Winding down the hill, I traced the path to the Kip village and tied Pegasus to the thorn lattice of the boma. When I entered the compound, a young woman named Jebbta was the first to notice me. I hadn’t seen her for years, not since we were both girls, but I wasn’t all that surprised when she turned from where she stood in her yard to see a baby threaded around her hip, round as a gourd.
“You are welcome, memsahib. Come.”
I approached her and then reached to touch the silky plait of the child on her hip, then the sheen of his shoulder. Jebbta had grown into a proper woman, with a woman’s burdens. That was the way things worked in the Kip village. Nothing had changed there.
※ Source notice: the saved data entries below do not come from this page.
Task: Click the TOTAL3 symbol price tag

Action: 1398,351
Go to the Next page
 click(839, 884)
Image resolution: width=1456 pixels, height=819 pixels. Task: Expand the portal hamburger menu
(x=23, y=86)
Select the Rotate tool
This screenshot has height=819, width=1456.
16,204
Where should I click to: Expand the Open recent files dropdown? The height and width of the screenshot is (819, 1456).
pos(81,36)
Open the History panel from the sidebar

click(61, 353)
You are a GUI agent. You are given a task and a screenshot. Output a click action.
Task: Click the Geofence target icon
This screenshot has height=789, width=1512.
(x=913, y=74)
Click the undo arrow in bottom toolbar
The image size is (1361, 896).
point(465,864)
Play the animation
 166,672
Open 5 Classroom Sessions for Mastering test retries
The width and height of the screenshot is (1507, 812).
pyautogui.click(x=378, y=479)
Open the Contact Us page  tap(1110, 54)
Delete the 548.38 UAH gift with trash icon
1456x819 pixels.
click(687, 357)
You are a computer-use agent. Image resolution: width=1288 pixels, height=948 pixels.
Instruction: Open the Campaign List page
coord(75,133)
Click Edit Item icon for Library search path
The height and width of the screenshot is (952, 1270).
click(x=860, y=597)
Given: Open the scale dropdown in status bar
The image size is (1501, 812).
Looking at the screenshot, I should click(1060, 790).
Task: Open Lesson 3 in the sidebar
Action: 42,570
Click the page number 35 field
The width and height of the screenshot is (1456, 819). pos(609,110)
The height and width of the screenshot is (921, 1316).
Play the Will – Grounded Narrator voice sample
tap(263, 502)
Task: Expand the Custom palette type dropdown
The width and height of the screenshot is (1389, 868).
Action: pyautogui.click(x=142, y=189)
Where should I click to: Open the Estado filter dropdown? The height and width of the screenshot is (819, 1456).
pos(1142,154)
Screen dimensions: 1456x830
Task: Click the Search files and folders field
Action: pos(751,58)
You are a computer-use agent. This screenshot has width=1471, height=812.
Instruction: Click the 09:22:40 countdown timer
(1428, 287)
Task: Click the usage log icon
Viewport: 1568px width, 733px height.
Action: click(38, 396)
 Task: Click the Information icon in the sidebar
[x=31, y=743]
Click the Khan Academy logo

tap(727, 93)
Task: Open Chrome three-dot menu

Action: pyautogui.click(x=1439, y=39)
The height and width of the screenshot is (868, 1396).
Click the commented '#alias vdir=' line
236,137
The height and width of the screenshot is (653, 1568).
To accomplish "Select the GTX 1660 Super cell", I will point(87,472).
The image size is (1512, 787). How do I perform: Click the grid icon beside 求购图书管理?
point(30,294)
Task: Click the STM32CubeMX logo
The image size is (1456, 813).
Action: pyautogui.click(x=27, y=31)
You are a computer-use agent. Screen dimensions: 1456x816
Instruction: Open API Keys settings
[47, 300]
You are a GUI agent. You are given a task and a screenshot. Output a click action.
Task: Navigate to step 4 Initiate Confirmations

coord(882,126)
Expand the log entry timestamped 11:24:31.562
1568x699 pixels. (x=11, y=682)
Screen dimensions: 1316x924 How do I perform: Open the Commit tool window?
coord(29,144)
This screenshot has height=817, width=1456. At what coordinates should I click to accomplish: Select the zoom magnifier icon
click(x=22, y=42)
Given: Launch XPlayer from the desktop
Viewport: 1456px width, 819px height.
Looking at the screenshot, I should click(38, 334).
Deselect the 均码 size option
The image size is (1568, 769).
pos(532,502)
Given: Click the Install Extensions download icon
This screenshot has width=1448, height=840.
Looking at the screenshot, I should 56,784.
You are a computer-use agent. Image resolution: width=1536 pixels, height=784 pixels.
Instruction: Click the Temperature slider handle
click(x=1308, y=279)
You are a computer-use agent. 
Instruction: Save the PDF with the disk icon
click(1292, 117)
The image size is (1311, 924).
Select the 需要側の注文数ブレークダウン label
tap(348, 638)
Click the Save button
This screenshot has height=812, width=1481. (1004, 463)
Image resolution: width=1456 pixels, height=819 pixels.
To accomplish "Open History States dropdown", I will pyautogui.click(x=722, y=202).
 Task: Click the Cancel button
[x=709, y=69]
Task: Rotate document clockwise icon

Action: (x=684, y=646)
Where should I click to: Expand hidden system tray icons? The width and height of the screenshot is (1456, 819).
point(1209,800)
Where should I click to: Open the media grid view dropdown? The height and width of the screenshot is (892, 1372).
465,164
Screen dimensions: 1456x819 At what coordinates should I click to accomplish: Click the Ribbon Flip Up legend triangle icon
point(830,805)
“Is this your only child, Jebbta?”
“The youngest. And your children, memsahib?”
“I have none.”
“Are you not married?”
“No. Not any longer.”
She tipped her head back and forth as if to say she understood, but she was only being polite. At the outdoor hearth fire, yellow flames licked up the sides of a black pot, the smells of the bubbling grain inside making me feel hungry in a way I’d forgotten. “I’ve come for arap Ruta, Jebbta. Is he nearby?”
“No, memsahib, he hunts with the others.”
“Oh, yes. Will you tell him I was here and that I asked for him?”
“Yes. He will be sorry to have missed such a friend.”
—
Molo was eighteen miles north and west from Njoro, and stood on a plateau at the top of the Mau Escarpment, ten thousand feet nearer the stars. The elevation made it dramatically different from home. Icy streams and rivulets ran through dense bracken; woolly sheep grazed on low, misted hillsides. I passed farms, but they were mostly pyrethrum crops, miles and miles of the white chrysanthemums that flourished in the highlands, their dried heads used as insecticide when ground into powder. They were striking now, the bushes snowy and rounded as drifts. It did snow in the highlands, and I wondered if I was ready for that.